## Written problem
Can you copy out every one of the items below word for word?

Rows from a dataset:
begin
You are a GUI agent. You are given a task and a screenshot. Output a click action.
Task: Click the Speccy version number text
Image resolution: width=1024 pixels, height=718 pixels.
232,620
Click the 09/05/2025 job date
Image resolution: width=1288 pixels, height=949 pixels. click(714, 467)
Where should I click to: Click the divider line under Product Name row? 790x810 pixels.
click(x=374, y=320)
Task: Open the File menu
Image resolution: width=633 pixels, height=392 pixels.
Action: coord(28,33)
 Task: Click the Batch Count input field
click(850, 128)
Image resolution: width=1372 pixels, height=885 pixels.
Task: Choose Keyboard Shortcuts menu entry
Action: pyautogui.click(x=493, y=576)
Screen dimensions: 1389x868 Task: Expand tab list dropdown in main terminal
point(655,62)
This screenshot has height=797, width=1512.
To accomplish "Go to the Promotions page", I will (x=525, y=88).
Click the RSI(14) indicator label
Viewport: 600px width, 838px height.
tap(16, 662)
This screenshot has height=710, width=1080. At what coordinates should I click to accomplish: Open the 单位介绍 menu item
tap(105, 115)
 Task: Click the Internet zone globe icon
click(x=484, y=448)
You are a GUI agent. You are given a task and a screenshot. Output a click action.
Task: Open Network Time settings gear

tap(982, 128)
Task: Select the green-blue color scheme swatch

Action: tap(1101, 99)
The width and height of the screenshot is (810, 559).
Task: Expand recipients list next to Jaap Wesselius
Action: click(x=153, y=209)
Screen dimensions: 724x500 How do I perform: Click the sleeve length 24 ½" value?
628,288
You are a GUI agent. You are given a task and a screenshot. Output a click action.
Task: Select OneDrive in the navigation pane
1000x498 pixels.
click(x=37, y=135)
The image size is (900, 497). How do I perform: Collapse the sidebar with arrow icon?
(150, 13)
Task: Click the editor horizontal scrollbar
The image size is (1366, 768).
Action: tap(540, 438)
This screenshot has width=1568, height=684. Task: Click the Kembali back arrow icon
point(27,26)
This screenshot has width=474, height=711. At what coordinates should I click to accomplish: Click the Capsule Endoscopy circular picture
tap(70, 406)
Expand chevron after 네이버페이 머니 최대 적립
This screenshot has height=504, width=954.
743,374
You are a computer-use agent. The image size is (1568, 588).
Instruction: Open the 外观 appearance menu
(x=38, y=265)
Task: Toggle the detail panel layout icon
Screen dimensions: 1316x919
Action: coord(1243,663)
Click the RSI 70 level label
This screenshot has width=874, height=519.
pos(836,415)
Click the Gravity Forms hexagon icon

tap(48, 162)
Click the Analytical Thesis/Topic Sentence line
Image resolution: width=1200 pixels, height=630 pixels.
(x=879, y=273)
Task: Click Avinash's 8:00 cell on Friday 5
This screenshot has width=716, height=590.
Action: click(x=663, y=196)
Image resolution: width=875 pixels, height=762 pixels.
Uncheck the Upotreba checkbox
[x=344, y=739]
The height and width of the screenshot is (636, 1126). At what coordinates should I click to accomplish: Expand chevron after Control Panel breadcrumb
end
## Complete answer
You are a GUI agent. You are given a task and a screenshot. Output a click action.
Task: Click the Speccy version number text
Image resolution: width=1024 pixels, height=718 pixels.
232,620
Click the 09/05/2025 job date
Image resolution: width=1288 pixels, height=949 pixels. click(714, 467)
Where should I click to: Click the divider line under Product Name row? 790x810 pixels.
click(x=374, y=320)
Task: Open the File menu
Image resolution: width=633 pixels, height=392 pixels.
Action: coord(28,33)
 Task: Click the Batch Count input field
click(850, 128)
Image resolution: width=1372 pixels, height=885 pixels.
Task: Choose Keyboard Shortcuts menu entry
Action: pyautogui.click(x=493, y=576)
Screen dimensions: 1389x868 Task: Expand tab list dropdown in main terminal
point(655,62)
This screenshot has height=797, width=1512.
To accomplish "Go to the Promotions page", I will (x=525, y=88).
Click the RSI(14) indicator label
Viewport: 600px width, 838px height.
tap(16, 662)
This screenshot has height=710, width=1080. At what coordinates should I click to accomplish: Open the 单位介绍 menu item
tap(105, 115)
 Task: Click the Internet zone globe icon
click(x=484, y=448)
You are a GUI agent. You are given a task and a screenshot. Output a click action.
Task: Open Network Time settings gear

tap(982, 128)
Task: Select the green-blue color scheme swatch

Action: tap(1101, 99)
The width and height of the screenshot is (810, 559).
Task: Expand recipients list next to Jaap Wesselius
Action: click(x=153, y=209)
Screen dimensions: 724x500 How do I perform: Click the sleeve length 24 ½" value?
628,288
You are a GUI agent. You are given a task and a screenshot. Output a click action.
Task: Select OneDrive in the navigation pane
1000x498 pixels.
click(x=37, y=135)
The image size is (900, 497). How do I perform: Collapse the sidebar with arrow icon?
(150, 13)
Task: Click the editor horizontal scrollbar
The image size is (1366, 768).
Action: tap(540, 438)
This screenshot has width=1568, height=684. Task: Click the Kembali back arrow icon
point(27,26)
This screenshot has width=474, height=711. At what coordinates should I click to accomplish: Click the Capsule Endoscopy circular picture
tap(70, 406)
Expand chevron after 네이버페이 머니 최대 적립
This screenshot has height=504, width=954.
743,374
You are a computer-use agent. The image size is (1568, 588).
Instruction: Open the 外观 appearance menu
(x=38, y=265)
Task: Toggle the detail panel layout icon
Screen dimensions: 1316x919
Action: coord(1243,663)
Click the RSI 70 level label
This screenshot has width=874, height=519.
pos(836,415)
Click the Gravity Forms hexagon icon

tap(48, 162)
Click the Analytical Thesis/Topic Sentence line
Image resolution: width=1200 pixels, height=630 pixels.
(x=879, y=273)
Task: Click Avinash's 8:00 cell on Friday 5
This screenshot has width=716, height=590.
Action: click(x=663, y=196)
Image resolution: width=875 pixels, height=762 pixels.
Uncheck the Upotreba checkbox
[x=344, y=739]
The height and width of the screenshot is (636, 1126). At what coordinates should I click to accomplish: Expand chevron after Control Panel breadcrumb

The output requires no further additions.